The largest employment effects occurred in the healthcare, food services and retail trade sectors.

“During this [pandemic] time, pension income was crucial for millions of Americans. Retirees with pensions knew that their retirement income was stable and secure, despite severe economic instability,” NIRS executive director and report co-author Dan Doonan stated. “Pensioners could continue spending at normal rates, which supported millions of jobs across the nation during a time of massive layoffs. In contrast, many retirees relying on individual savings in 401(k) accounts during the height of the pandemic were fearful to spend their savings, which is detrimental to the economy.”

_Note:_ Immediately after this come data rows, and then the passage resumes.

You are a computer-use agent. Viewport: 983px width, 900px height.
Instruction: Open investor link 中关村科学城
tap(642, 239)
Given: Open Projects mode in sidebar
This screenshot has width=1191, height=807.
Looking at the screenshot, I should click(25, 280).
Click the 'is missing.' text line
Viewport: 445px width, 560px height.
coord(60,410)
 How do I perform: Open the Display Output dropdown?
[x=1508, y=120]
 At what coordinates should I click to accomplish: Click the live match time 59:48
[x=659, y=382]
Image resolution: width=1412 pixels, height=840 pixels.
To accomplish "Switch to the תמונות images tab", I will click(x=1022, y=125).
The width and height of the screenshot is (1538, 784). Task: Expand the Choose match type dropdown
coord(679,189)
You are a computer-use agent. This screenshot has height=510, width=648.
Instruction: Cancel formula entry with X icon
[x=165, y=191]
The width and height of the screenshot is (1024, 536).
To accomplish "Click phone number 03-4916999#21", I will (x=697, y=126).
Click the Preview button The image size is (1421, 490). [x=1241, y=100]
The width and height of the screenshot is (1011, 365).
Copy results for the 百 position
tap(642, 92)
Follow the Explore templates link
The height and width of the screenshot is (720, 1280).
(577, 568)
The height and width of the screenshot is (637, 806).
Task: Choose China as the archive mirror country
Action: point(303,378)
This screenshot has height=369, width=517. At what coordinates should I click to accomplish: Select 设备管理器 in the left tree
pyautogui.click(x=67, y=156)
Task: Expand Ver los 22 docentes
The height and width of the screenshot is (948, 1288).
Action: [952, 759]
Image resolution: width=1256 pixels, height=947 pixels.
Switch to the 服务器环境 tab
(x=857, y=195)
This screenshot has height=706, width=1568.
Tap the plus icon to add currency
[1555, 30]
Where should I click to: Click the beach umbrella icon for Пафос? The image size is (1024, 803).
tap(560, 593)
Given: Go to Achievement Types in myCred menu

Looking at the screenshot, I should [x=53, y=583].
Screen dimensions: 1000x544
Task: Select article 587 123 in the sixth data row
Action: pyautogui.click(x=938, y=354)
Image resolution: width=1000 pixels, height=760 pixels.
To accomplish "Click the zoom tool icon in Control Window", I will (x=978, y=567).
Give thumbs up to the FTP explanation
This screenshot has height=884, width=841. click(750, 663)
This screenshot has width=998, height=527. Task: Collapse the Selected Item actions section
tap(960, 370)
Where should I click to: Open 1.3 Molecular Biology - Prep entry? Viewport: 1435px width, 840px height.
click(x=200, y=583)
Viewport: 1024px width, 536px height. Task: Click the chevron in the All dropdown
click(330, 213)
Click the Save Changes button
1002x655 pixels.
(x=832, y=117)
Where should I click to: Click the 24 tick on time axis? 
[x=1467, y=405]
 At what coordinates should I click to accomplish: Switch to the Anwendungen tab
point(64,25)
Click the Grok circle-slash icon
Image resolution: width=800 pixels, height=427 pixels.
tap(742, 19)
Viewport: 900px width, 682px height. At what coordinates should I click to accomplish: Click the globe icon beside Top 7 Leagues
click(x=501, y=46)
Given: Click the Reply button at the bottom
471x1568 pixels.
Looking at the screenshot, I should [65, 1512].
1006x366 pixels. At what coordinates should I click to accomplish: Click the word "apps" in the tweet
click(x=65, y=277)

Pension spending, he added, also generated substantial tax revenue by taxes paid on pension benefits as well as other taxes, such as sales taxes on retail purchases. 

“Pensions remained a stable source of revenue for governments, which were starved for revenue in the early days of the pandemic,” Doonan said.

According to the study, in 2020, $612.6 billion in pension benefits were paid to 24.6 million retired Americans. Pension spending collectively generated $1.3 trillion in total economic output, supporting almost 6.8 million jobs across the country. Pension spending also added almost $157.7 billion to government coffers at the federal, state and local levels. 

NIRS will host a webinar Jan. 11 at 2 p.m. ET to review the national economic effects of US pension plans as well as the effects of state and local plans on a state-by-state basis.

“The impact of pensions goes so much deeper than providing financial security to retirees, which we saw in real-time during the global pandemic. In 2020, the US and global economies suffered unprecedented, abrupt and deeply devastating impacts with the COVID-19 outbreak,” Doonan said.